A rhapsody in pink and purple pastels, Eduardo Casanova’s episodic debut Pieles doesn’t quite have the smarts to match its looks.
Pretty in Pink
by Mark WilshinPieles
[rating=2]
CAUTION: Here be spoilers
Produced by Alex de la Iglesia, and featuring a cast list borrowed from The Bar, including Secun de la Rosa, Carmen Machi and Joaquín Climent, Eduardo Casanova’s feature debut Pieles offers us a glimpse into a strange world indeed. Its interiors explode with pastel pinks and purples, and its inhabitants are freaks – from Laura (Macarena Gómez) the eyeless sex slave and her dwarvish madam to Samantha (Ana Polvorosa) whose anatomical orifices find themselves the wrong way round, Cristian (Eloi Costa) the 17-year-old boy who wants to be a mermaid, Ana (Candela Peña) with a lopsided face, Guille (Jon Kortajarena), a man whose skin is scarred with burns, and Vanesa (Ana María Ayala), suffering from achondroplasia, pregnant and working as a pink bear for a TV show.
Beyond its visual pizzazz and anus-mouth jokes, Pieles doesn’t have a huge amount to say.

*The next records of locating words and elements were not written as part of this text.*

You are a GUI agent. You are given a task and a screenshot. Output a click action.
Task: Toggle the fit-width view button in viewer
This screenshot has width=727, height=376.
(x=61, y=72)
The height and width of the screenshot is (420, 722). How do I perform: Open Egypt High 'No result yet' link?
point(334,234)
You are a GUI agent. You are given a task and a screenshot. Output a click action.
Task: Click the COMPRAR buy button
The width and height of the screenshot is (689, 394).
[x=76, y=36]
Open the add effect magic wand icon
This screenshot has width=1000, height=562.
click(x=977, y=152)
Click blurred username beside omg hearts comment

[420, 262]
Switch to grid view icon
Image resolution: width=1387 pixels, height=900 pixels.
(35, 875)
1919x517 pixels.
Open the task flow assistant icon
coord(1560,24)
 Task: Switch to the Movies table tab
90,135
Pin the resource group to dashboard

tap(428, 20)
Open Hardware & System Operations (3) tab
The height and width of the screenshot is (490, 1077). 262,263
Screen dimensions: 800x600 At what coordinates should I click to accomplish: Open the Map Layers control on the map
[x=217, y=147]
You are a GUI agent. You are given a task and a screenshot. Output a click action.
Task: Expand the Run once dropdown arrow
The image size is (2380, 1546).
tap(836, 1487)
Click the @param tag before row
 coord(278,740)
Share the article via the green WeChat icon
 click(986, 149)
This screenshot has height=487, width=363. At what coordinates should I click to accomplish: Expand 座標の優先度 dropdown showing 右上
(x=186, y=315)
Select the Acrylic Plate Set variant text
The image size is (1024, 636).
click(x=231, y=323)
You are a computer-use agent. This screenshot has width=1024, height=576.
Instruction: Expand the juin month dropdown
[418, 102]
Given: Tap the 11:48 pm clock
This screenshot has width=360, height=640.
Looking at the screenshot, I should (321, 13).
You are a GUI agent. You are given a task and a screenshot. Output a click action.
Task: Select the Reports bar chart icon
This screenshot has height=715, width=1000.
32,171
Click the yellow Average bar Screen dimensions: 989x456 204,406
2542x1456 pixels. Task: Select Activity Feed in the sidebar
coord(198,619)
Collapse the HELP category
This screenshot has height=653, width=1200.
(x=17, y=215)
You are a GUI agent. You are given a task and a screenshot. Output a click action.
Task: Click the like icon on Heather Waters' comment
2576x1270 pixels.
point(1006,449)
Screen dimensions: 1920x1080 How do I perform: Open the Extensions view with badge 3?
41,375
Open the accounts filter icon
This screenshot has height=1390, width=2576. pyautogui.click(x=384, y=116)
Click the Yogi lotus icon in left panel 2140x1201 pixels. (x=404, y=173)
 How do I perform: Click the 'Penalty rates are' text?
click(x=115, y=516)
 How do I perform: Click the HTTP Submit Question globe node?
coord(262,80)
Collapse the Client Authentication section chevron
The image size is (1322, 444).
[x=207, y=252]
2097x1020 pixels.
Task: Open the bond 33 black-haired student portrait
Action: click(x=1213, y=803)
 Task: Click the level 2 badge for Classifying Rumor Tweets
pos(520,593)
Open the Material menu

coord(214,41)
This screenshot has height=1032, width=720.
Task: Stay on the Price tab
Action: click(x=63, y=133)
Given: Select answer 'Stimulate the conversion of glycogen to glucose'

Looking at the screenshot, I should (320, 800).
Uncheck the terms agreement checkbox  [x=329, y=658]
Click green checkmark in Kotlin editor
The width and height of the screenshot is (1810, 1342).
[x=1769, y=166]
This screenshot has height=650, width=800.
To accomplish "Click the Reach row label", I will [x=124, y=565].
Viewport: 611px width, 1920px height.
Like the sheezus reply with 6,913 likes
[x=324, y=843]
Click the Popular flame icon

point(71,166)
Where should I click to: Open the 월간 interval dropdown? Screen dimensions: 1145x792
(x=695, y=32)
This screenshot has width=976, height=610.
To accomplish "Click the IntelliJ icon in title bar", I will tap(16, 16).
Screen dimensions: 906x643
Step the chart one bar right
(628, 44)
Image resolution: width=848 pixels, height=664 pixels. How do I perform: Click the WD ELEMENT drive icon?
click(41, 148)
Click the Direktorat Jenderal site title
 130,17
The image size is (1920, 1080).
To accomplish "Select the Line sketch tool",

It examines the dependency its heroes have on their parents, their isolation and reluctance to go out into the world. There’s a pride – in the shape of Ana, who refuses plastic surgery and goes out onto her pink street in defiance. And there are also some sideswipes at Spain, its flag consistently jolted or left to tumble to the ground. But despite a brief speech on the tyranny of beauty, Pieles seems to work against its own concept by making freaks of its heroes, living in a fairground fantasia of purple and pink. And with Guille played by male model and actor Jon Kortajarena, there’s a suggestion, as he reveals his bandages, that beauty is a value that isn’t only skin deep.